To be or not to be: that´s the question.
Hamlet (William Shakespeare)


Noventa por cento de ferro nas calçadas.
Oitenta por cento de ferro nas almas.
E esse alheamento do que na vida é porosidade e comunicação.
Carlos Drummond de Andrade


Só ontem pude assistir ao fantástico filme “A dama de ferro” (“The iron Lady”), de Phyllida Lloyd (2011). Não sou um especialista em cinema, nem mesmo chego a ser cinéfilo, apenas gosto de um bom filme. E uma coisa naquele me fez querer pensar: a extraordinária humanidade que a atriz Meryl Streep deu a Margaret Tatcher, a personagem principal. O olhar cambaleante, senil e débil da Margaret de Streep torna evidente, para o observador um pouco mais atento, o rastro cada vez menos firme de uma Tatcher a que Meryl também soube dar o devido peso.  Que não era pouco.
Devia ser muito difícil para a ex-chanceler britânica estar naquele lugar. Só mesmo sendo de ferro, eu acho. E com o coração de pedra. Sim; é a combinação perfeita para fazer exclusivamente o que deve ser feito, não se deixar levar por emoções, saber dosar a sensibilidade, e, sempre que necessário, pender o braço da balança para o lado da razão pura.
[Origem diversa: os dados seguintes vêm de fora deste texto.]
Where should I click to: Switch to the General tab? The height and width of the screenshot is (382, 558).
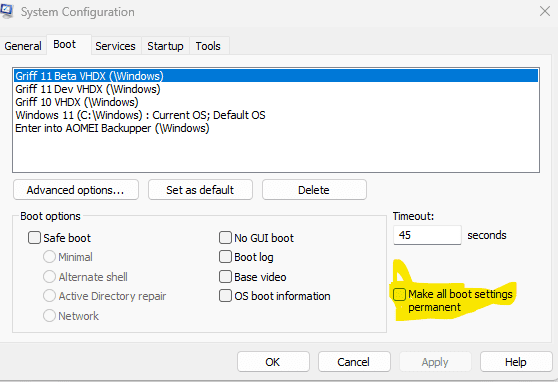23,46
Tem muito bobo por aí – e por aqui também, claro – acreditando que esse seja o caminho mais curto para o sucesso. Sem dúvida é também essa a mensagem que transborda da tela.
Nossa sede por ser assim, “de ferro”, às vezes é saciada por algumas simples – mas sempre neuróticas – catarsezinhas pós-modernas. Assistindo, por exemplo, a “Os vingadores” (“The avengers”, Joss Whedon, 2012), é difícil não simpatizar – no rigor etimológico do termo – com o “Homem de ferro”. O personagem parece estabelecer com o público uma interessante cumplicidade. Suas arrogância e veia sarcástica provocam mais euforia do que seus feitos bélicos; seu poder econômico é metonímica e definitivamente mais destruidor do que todo o arsenal em sua armadura; e a posse dos dois – dinheiro e armas – dá ao senhor Stark o invejado direito de “dizer o que quiser”, de ser “politicamente incorreto” a seu bel-prazer.
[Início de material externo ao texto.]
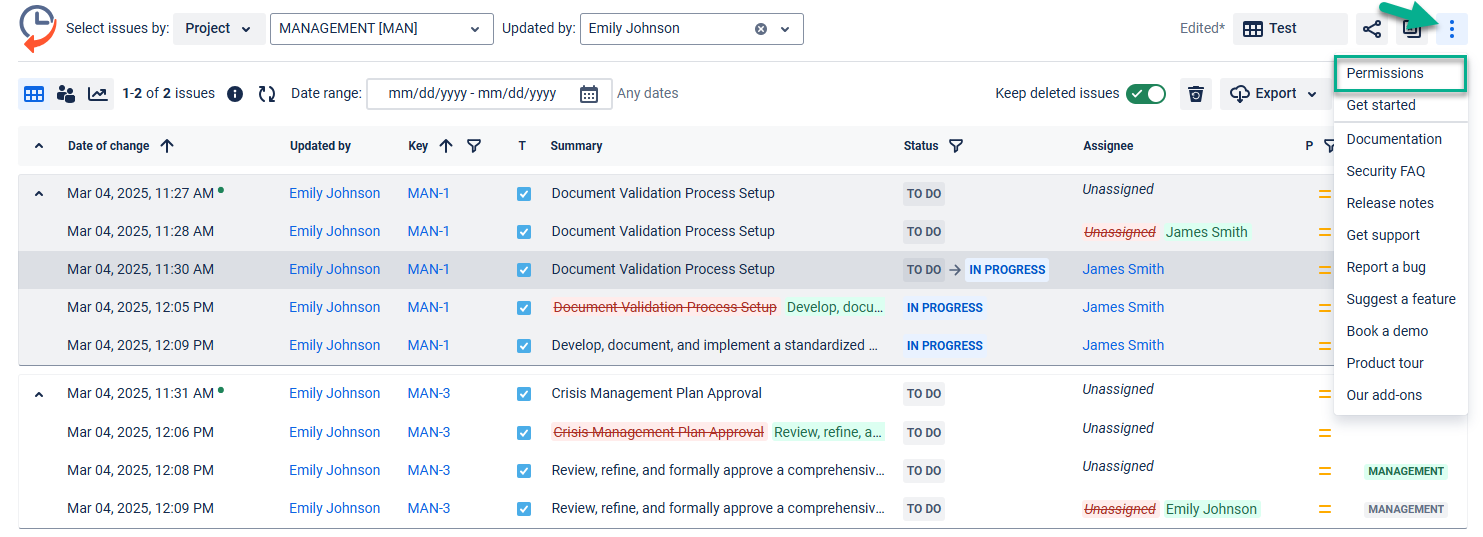1483x537 pixels.
Task: Click the date range input field
Action: pyautogui.click(x=472, y=94)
No entanto, a neurose da vingança contra um mundo que nos exige sermos cada vez mais ferrosos se mostra e se estilhaça, na obra de Lloyd, no confronto com o olhar perdido da mulher que, como poucas pessoas na História da Humanidade, viveu de forma maiúscula a diabólica e tão humana fantasia de se tornar sobre-humanamente imune à dor, ao cansaço, à solidão, ao remorso... Nele, naquele olhar, esvai-se o sonho coletivo de sermos todos uma única espécie de ultra-Deuses, maiores que o “super-homem” de Nietzsche, excelsos filhos gêmeos da Dama de ferro de Meryl Streep com o Iron Man de Robert Downey Jr.
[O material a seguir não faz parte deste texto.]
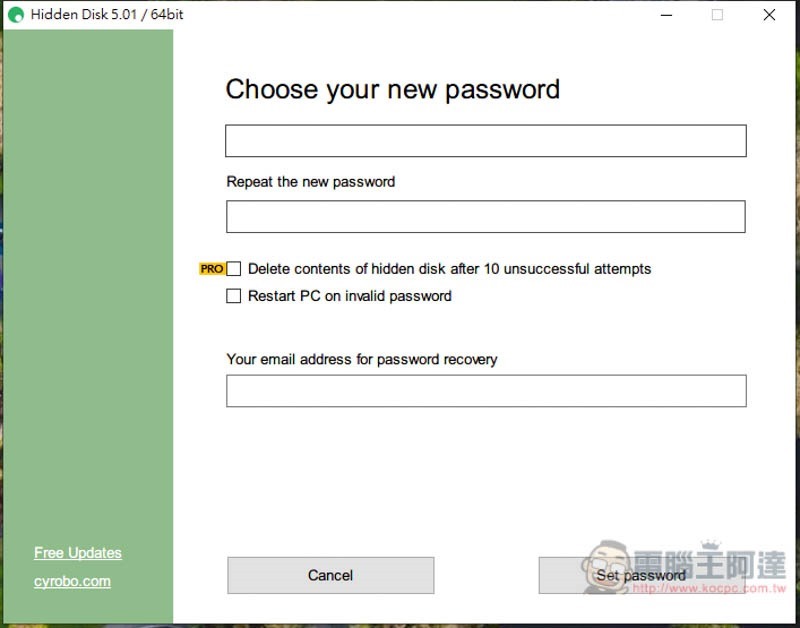Close the Hidden Disk window

(x=769, y=15)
Porque, na verdade, não queremos ser assim. E, pensando bem, ainda bem! Nenhuma das sete maravilhas do mundo antigo, por exemplo, era de ferro (o Colosso de Rodes era de bronze); entre as de pedra, só a Grande Pirâmide de Gizé ainda sobrevive – ela que, por ironia, foi concebida para ser um túmulo. O “ferro” do Titanic há cem anos apodrece no fundo do mar, junto com toneladas de desejos megalomaníacos. E, segundo li em algum lugar, o derretimento da estrutura metálica das torres gêmeas do World Trade Center foi fator determinante na transformação do símbolo do poderio econômico norte-americano num amontoado de escombros, em 11 de setembro de 2001.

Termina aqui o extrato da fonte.